Rupert Grint on speed: Antoine-Olivier Pilon in ’;Mommy’; Credit: Shayne Laverdiere

“Maybe/ You’re gonna be the one who saves me. ” blares out Liam Gallagher in the chorus of Wonderwall, which Dolan co-opts for a sunny, it’s-all-working-out montage at the halfway point. Maybe. Maybe not. If Dolan almost gets away with this supremely on-the-nose scoring choice – typical of a so-uncool-it’s-cool soundtrack of 1990s hits from Counting Crows and even Dido – it’s because the sequence in question is an undeniably giddy sugar rush building to an ecstatic formal coup. Most of the film is shot in the almost unheard-of 1:1 aspect ratio – a square frame rather too obviously hemming in this trio’s horizons. But Steve, skateboarding down their street, flings his arms wide after a full hour of screen time, and pushes the frame open like a magician.

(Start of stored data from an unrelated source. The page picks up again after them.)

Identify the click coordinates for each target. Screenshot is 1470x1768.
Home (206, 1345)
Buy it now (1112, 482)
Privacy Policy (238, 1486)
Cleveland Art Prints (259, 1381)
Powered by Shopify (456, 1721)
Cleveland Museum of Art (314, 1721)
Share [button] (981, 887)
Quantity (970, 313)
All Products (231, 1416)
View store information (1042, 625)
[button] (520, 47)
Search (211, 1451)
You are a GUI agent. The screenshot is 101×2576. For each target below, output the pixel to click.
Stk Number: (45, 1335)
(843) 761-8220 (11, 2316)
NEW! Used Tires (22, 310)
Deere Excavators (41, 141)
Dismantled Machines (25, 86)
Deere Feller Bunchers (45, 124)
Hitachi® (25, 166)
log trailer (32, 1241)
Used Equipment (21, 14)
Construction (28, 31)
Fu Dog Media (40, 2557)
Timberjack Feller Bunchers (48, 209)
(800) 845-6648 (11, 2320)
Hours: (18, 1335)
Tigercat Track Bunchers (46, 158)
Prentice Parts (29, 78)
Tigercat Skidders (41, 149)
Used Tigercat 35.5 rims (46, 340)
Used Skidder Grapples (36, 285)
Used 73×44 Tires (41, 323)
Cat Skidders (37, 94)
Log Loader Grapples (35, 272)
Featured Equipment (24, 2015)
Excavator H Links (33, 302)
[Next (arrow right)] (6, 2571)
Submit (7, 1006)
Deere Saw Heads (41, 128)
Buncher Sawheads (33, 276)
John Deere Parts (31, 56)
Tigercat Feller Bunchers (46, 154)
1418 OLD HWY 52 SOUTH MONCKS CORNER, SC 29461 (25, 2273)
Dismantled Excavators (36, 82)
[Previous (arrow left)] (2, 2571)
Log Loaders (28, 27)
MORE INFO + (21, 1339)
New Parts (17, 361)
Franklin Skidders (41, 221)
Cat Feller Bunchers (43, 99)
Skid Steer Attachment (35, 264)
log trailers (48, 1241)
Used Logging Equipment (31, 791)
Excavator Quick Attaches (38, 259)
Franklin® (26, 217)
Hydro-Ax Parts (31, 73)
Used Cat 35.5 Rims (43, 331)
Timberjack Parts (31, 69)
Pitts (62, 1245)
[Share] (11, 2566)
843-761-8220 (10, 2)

It would serve the film better to stay wide, ring the changes, and maybe modulate its tone at this point. Dolan’s female stars deliver high-intensity characterisations with a touch of Mike Leigh in their DNA. They’re never boring, but there’s no middle to either of these parts, and both actresses were even better in a couple of Dolan’s previous films – Clément in the transsexual romance Laurence Anyways (2012); Dorval in his debut, I Killed My Mother (2009).

Mommy xavier dolan summary writing its energy right back to

The truly fresh ingredient here is Pilon. If you can imagine Rupert Grint gone peroxide-blond, doing obscene things with his face every few seconds, and rampaging through his scenes as if every day were his last on the planet, this is the star-making turn we get. It’s the poutiest male performance since Zoolander. As a character, Steve is wildly obnoxious, unforgivably racist, almost film-ruiningly aggravating, and you can’t take your eyes off him.

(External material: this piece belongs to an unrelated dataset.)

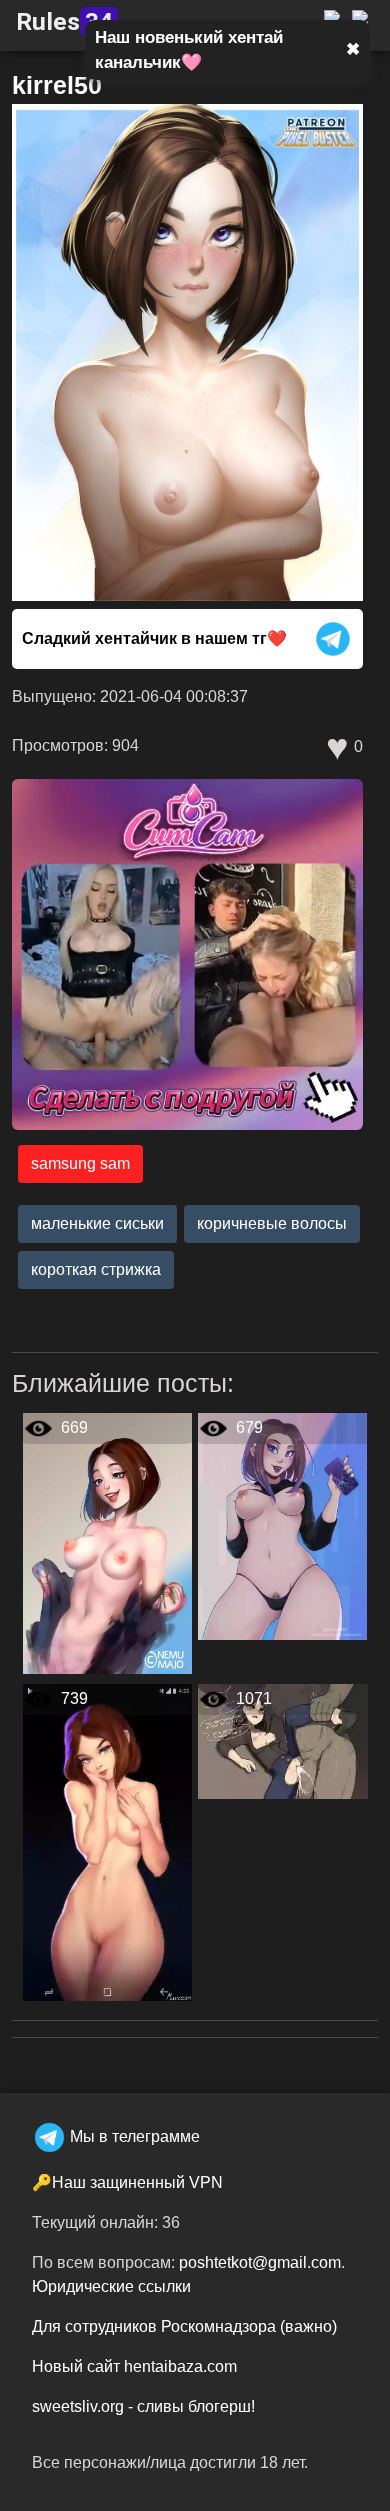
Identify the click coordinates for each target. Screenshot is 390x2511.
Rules (64, 21)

Dolan has everything in his arsenal now except discipline, which he appears to have left under the bed after the most promising film of his Icarus-like career, last year’s brilliantly atonal Tom at the Farm. The final 20 minutes of Mommy are the least convincing, despite another ingenious, crowd-pleasing montage Dolan has up his sleeve. There’s something a little vain about any film that keeps trying to insist its characters are Too Full Of Life for a conventional happy ending. Vain? Dolan? Always. Bouncing off its own square walls, his movie has all the reckless faults its people do, which you suspect is exactly how he wants it.